* _Document section_
# # #

A half-eaten Wiener Schnitzel, an infinite amount of lemons and parsley garnishes accompanying steaks, a whole batch of Bavarian Cream bowls with blueberries – these were only a few of the many items that I had to throw away when I was working in a local restaurant during my summer holidays. In fact, restaurants account for a remarkable share of food waste in the supply chain. Studies show that 200 grams of food per meal served in a restaurant is wasted! In the UK alone, financial losses due to food waste amount to 682 million pounds each year.

How can restaurants produce less food waste? In this article, I will outline a few key features that support a more conscious handling of food in restaurants, adding to customer satisfaction and saving money! 

First things first: the importance of properly sorting and composting food waste is often emphasized. It is the first step in order to divert it from other waste streams and to preserve it from going to waste incineration or to the landfill. 

For a successful food waste reduction strategy, it is crucial that you involve your team, especially those at the forefront preparing the meals or interacting with the customer. Often, cooks and waiters can come up with the best ideas on how to reduce food waste as they directly see where food is wasted every day. 

Motivate your employees to accurately measure and categorize waste. This helps you to find out whether your food waste reduction policies work well and where you need further adaptations.

Not mere separation of organic waste, but more detailed data collection helps you focus on areas of improvement.  A simple data collection strategy suggested by WRAP is the division of your waste into food preparation waste, spoilage and customer’s plate waste. Usually, it is recommended to collect data on food waste in your restaurant for at least one month in order to identify the highest levers for food waste reduction.

This enables you to see which of the following measures for food waste reduction is suitable for your restaurant. 


Lower food preparation waste (45%)


Restaurants in the UK create the highest amount of food waste during food preparation. The food waste created in the kitchen isn’t always inedible: with some simple tricks, you can cut your food preparation waste, lower your costs and enrich your menu.


Use ingredients consciously

When you need ten egg whites for one of your cakes, what will you do with the remaining egg yolks? Instead of just throwing them away, consider using them for another recipe, e.g. gnocchi, or adapt your current recipe so you create less waste when making the dish. 

Try to creatively repurpose ingredients that you cannot use in one recipe, for example when you have a lot of bread crust leftovers, make bread chips or bread crumbs from them! 


Root to leaf & nose-to-tail

This is one of the most important approaches in order to lower preparation waste: instead of throwing away the peel and leaves of vegetables such as carrots, celery and onions, you can reuse them to make a delicious fond. You can then skip buying convenience products such as vegetable stock, upgrading the dining experience for your customers that are now served with healthier and fresher food.

# # #

* _Given request 1_
Retype the passage of the restaurant food waste article starting with "Try to creatively" and going on through "and fresher food.".
* _Given request 2_
In the restaurant food waste article, what three categories does the data collection strategy suggested by WRAP divide waste into?

* _Data extract_
# # #

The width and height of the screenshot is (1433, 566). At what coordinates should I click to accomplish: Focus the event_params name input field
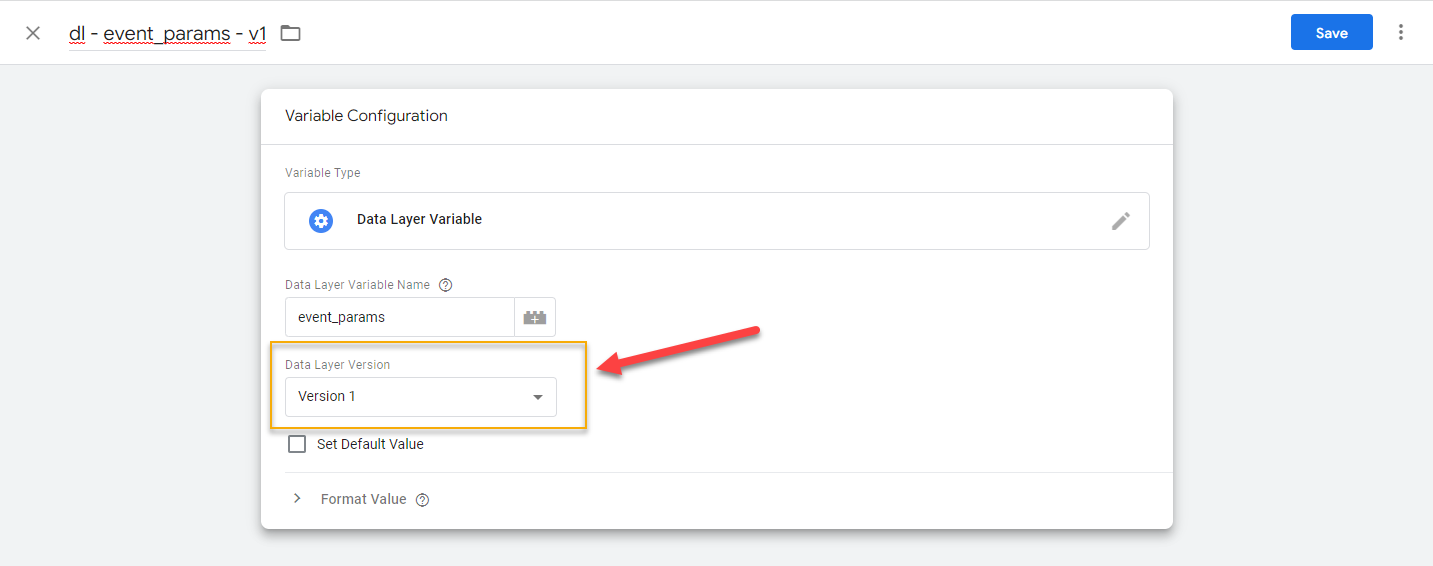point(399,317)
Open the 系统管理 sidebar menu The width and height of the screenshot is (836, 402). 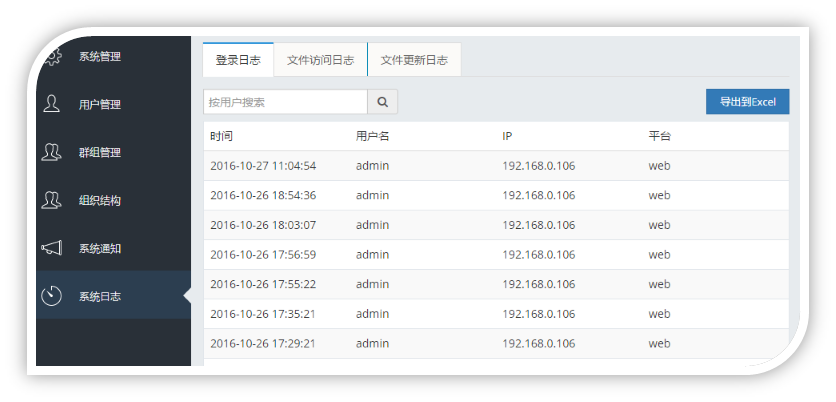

# # #

* _Full solution 1_
Try to creatively repurpose ingredients that you cannot use in one recipe, for example when you have a lot of bread crust leftovers, make bread chips or bread crumbs from them! 


Root to leaf & nose-to-tail

This is one of the most important approaches in order to lower preparation waste: instead of throwing away the peel and leaves of vegetables such as carrots, celery and onions, you can reuse them to make a delicious fond. You can then skip buying convenience products such as vegetable stock, upgrading the dining experience for your customers that are now served with healthier and fresher food.

* _Full solution 2_
Food preparation waste, spoilage, and customer's plate waste.